(Data extracted from a collection)
⟨
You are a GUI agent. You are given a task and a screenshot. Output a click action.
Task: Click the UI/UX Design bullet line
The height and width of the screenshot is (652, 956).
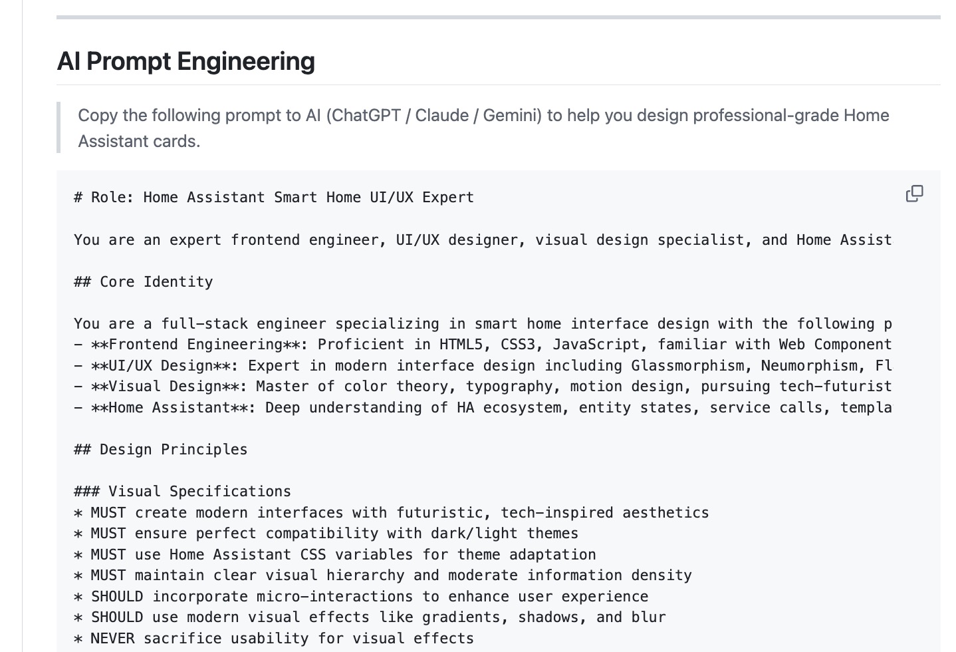482,366
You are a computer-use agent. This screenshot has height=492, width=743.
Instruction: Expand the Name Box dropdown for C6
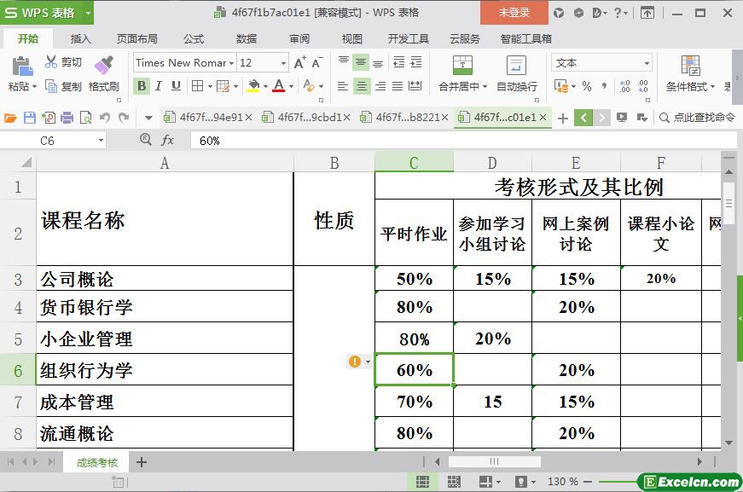point(101,141)
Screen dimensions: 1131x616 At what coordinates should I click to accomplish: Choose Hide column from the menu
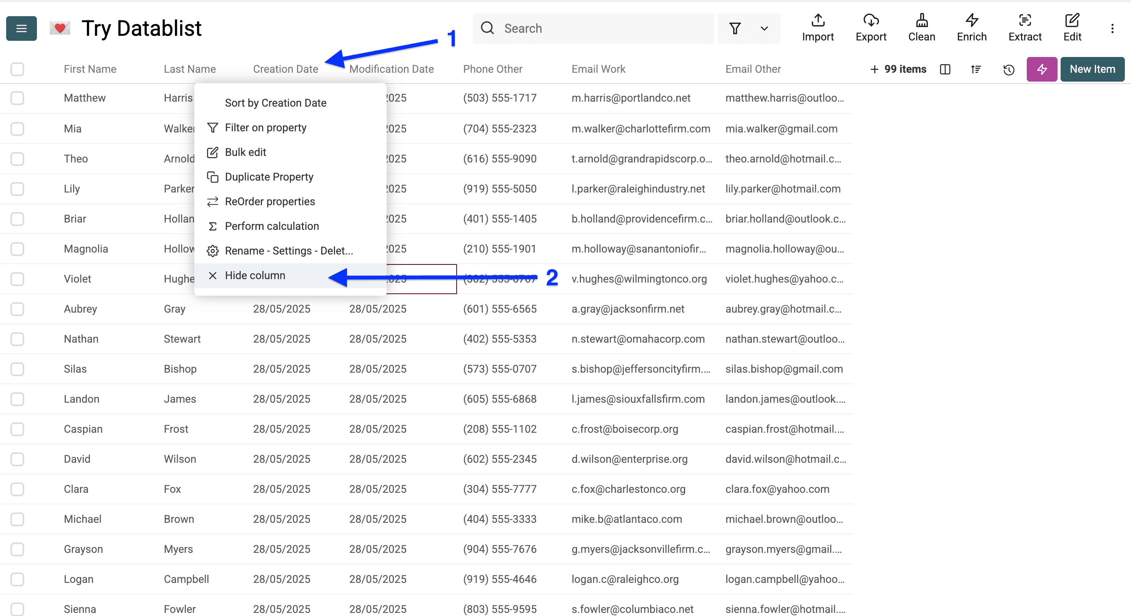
⟩
● **WHAT YOU SHOULD DO**:
Can you repeat every one of these records word for word, leaving out the pictures?

● **SOLUTION FOR THIS PROBLEM**:
You are a GUI agent. You are given a task and a screenshot. Output a click action.
Task: Click the UI/UX Design bullet line
The height and width of the screenshot is (652, 956).
482,366
You are a computer-use agent. This screenshot has height=492, width=743.
Instruction: Expand the Name Box dropdown for C6
point(101,141)
Screen dimensions: 1131x616 At what coordinates should I click to accomplish: Choose Hide column from the menu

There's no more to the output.